Show every line of the items below that contains the string "Purchase", treating uppercase and lowercase letters as distinct.
— Start DATA FOR THE TASK —
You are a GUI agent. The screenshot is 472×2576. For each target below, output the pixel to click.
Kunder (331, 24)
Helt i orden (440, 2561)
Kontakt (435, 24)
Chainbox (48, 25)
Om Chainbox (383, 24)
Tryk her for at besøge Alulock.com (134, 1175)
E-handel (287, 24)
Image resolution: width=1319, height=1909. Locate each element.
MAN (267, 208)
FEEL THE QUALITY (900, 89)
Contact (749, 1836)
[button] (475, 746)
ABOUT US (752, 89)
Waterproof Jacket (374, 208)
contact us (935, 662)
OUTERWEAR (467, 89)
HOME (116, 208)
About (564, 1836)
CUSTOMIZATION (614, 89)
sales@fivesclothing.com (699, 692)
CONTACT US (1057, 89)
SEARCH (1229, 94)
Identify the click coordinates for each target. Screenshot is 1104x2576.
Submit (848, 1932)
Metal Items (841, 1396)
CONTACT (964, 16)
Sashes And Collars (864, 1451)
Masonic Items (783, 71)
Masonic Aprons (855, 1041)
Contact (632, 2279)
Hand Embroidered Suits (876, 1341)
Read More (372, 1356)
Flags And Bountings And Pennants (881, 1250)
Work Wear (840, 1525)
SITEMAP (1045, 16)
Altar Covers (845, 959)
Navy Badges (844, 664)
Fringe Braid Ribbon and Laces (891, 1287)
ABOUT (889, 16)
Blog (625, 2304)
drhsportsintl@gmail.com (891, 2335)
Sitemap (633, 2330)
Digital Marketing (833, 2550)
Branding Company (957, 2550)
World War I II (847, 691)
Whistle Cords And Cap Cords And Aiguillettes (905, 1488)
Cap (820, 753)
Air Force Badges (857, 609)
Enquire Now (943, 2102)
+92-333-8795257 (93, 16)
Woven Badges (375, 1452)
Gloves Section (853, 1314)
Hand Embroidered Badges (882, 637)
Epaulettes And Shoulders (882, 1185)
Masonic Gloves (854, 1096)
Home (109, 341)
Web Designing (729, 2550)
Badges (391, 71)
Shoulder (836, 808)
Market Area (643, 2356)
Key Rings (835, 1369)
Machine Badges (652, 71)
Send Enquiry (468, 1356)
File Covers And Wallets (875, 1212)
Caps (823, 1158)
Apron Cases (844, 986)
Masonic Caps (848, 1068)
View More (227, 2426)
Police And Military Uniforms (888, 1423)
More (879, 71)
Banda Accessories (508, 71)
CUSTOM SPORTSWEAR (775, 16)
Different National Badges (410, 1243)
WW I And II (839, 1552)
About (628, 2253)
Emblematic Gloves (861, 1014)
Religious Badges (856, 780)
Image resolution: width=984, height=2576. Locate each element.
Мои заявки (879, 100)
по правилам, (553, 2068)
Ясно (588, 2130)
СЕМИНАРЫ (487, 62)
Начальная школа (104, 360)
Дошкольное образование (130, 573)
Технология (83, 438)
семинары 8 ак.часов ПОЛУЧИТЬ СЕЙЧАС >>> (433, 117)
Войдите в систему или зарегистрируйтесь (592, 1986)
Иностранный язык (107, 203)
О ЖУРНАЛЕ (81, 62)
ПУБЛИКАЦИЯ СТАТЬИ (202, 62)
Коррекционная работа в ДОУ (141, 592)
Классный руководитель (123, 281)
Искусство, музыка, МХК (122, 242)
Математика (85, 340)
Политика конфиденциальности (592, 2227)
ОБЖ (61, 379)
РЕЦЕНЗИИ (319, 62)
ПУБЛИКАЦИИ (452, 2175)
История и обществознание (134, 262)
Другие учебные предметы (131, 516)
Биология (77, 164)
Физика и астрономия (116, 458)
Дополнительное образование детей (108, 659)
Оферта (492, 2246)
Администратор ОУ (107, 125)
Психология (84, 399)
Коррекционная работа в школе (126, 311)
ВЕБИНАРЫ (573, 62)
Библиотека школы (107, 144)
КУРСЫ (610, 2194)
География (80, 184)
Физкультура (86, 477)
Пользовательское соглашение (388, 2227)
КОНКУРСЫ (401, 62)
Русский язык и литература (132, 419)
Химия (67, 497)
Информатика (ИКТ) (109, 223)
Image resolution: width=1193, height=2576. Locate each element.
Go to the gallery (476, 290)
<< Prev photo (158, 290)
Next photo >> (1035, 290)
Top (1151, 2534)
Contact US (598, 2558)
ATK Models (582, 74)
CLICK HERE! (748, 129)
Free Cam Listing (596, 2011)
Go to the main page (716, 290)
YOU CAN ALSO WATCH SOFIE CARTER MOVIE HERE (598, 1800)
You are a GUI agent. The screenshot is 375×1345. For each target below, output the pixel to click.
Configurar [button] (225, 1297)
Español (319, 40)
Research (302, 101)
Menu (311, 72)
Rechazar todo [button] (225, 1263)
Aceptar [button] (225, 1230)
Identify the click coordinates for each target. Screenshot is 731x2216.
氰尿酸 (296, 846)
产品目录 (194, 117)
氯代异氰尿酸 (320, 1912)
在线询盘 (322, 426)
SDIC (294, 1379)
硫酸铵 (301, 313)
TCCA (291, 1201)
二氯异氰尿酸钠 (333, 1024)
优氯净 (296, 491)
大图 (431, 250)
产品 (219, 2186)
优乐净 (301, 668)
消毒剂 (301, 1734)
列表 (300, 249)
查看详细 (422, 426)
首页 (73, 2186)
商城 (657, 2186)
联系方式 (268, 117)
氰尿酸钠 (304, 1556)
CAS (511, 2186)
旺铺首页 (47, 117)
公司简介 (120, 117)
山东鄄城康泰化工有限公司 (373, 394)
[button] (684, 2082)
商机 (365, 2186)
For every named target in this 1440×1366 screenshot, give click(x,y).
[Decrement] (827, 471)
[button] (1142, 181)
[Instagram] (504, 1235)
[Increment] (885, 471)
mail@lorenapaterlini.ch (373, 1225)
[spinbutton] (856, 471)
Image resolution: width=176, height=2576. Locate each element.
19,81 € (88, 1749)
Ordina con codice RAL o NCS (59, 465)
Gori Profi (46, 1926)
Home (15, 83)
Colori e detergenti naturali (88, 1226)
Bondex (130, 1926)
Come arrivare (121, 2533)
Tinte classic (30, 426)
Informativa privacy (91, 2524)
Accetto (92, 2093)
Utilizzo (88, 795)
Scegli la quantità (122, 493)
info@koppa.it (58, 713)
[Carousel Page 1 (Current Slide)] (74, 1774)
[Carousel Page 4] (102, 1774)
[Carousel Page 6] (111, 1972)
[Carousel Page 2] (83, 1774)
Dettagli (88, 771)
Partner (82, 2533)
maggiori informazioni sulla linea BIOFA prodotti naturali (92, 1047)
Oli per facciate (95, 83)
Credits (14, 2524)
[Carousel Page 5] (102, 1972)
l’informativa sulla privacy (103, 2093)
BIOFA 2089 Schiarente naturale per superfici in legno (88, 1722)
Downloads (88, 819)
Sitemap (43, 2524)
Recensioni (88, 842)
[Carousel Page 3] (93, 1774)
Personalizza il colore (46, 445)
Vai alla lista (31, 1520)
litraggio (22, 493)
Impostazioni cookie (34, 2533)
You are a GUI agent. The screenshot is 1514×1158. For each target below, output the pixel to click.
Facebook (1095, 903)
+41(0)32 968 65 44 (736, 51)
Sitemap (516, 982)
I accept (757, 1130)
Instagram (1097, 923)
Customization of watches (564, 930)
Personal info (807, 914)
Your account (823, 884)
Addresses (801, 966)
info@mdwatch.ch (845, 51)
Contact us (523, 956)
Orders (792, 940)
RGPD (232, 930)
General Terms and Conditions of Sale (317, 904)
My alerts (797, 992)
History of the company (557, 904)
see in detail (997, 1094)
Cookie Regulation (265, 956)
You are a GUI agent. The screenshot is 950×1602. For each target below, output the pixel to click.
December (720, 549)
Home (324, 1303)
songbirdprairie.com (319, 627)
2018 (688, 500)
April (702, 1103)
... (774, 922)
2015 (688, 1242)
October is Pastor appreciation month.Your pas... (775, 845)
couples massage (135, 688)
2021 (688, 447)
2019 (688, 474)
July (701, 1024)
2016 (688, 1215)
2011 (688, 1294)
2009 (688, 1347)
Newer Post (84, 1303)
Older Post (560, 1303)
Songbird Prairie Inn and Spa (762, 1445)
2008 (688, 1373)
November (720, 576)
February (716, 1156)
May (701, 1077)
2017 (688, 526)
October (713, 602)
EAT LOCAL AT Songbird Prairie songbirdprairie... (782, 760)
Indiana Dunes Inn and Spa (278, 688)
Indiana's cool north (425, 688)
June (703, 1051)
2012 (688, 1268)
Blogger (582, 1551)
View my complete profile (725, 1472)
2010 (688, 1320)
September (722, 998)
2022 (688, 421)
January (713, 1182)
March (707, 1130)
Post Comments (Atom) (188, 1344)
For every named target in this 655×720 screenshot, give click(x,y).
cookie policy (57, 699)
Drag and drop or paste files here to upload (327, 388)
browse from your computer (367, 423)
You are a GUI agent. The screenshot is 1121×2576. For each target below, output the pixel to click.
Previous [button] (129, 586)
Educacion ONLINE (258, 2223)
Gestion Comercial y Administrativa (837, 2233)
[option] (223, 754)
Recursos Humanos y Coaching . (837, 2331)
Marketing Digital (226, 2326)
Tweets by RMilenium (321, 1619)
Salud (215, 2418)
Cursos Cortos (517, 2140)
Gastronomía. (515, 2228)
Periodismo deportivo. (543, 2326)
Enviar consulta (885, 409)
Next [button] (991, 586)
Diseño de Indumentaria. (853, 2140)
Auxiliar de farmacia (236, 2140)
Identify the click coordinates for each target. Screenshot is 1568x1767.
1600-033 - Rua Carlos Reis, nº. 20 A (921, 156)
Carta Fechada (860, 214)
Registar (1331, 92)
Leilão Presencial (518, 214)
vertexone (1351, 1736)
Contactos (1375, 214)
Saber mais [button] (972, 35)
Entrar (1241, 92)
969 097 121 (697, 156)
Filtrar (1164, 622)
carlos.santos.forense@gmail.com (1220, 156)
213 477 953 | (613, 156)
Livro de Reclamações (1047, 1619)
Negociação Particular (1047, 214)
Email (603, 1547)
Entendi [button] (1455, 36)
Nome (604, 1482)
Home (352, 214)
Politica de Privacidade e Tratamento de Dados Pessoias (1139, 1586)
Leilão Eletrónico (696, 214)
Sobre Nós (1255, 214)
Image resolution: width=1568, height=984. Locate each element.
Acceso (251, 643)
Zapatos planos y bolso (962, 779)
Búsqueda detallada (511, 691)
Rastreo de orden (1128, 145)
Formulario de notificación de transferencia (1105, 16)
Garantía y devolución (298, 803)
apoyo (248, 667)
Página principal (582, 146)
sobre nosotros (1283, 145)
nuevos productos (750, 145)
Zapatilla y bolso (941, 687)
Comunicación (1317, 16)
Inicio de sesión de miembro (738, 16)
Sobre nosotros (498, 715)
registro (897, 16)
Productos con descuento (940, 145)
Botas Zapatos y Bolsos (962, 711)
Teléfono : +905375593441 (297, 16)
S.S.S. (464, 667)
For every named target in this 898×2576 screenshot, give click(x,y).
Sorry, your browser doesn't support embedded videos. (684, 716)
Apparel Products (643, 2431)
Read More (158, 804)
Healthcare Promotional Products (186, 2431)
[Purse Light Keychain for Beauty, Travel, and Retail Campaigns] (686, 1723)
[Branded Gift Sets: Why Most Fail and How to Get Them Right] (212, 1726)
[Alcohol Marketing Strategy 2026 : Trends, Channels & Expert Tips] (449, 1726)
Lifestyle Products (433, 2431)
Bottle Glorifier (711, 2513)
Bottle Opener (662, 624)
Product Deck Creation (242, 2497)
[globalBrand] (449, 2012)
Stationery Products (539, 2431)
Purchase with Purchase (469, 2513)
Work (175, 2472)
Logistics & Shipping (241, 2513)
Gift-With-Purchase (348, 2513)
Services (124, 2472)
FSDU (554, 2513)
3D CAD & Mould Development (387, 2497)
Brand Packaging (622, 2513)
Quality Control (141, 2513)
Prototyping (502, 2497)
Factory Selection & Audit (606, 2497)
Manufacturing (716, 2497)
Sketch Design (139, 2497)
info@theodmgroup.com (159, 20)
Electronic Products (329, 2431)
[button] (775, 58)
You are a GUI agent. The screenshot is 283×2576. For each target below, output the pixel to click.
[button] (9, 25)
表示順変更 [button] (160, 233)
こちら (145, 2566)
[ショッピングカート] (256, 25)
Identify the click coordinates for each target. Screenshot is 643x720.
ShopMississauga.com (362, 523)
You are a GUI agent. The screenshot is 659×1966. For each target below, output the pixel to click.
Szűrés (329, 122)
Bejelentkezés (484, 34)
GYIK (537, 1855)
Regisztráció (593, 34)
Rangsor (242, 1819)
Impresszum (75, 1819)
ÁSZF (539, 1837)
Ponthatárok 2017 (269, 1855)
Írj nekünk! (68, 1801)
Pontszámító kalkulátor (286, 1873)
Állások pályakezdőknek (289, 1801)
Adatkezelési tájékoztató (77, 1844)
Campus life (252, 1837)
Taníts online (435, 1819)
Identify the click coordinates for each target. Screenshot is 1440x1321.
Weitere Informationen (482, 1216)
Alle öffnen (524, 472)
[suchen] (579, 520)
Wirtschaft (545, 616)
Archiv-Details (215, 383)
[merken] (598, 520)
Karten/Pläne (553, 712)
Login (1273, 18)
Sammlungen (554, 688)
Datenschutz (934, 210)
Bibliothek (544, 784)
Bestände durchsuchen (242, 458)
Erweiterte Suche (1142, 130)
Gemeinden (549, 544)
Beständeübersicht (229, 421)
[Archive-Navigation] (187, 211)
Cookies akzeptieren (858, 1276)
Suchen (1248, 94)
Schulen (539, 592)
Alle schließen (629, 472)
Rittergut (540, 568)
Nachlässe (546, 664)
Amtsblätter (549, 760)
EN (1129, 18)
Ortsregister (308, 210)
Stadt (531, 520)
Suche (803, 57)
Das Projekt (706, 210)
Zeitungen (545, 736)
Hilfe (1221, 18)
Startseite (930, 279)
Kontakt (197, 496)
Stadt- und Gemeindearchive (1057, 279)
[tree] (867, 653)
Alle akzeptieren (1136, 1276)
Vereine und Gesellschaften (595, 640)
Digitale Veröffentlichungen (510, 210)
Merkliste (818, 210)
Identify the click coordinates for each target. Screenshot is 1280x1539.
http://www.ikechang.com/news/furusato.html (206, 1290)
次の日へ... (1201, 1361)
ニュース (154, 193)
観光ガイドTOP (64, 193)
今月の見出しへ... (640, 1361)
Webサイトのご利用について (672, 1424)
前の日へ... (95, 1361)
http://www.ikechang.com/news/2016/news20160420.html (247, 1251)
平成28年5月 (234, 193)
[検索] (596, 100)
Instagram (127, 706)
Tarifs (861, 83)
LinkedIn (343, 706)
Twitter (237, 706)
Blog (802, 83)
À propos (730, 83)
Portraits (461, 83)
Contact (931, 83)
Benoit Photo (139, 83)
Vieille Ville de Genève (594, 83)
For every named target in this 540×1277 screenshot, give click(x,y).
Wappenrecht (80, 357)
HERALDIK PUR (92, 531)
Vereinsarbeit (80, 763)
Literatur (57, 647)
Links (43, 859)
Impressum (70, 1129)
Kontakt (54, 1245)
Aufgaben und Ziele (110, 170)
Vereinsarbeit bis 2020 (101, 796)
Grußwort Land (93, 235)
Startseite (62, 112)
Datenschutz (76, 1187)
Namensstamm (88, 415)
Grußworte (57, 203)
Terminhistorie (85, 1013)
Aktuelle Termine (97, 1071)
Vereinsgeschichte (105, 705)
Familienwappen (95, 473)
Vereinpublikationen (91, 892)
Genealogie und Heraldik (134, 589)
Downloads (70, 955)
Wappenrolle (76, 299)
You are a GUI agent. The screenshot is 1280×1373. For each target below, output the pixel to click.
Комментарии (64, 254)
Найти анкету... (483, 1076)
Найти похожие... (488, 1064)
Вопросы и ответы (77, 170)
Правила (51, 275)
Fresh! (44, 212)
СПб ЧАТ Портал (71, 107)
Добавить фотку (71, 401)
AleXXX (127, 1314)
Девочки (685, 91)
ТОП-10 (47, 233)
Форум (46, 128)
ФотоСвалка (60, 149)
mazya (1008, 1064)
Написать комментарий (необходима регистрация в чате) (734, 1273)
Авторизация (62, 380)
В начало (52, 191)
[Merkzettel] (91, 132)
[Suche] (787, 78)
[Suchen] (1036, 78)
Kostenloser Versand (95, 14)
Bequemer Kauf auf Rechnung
— End DATA FOR THE TASK —
[SOLUTION FOR THIS EXERCISE]
Purchase with Purchase (469, 2513)
Gift-With-Purchase (348, 2513)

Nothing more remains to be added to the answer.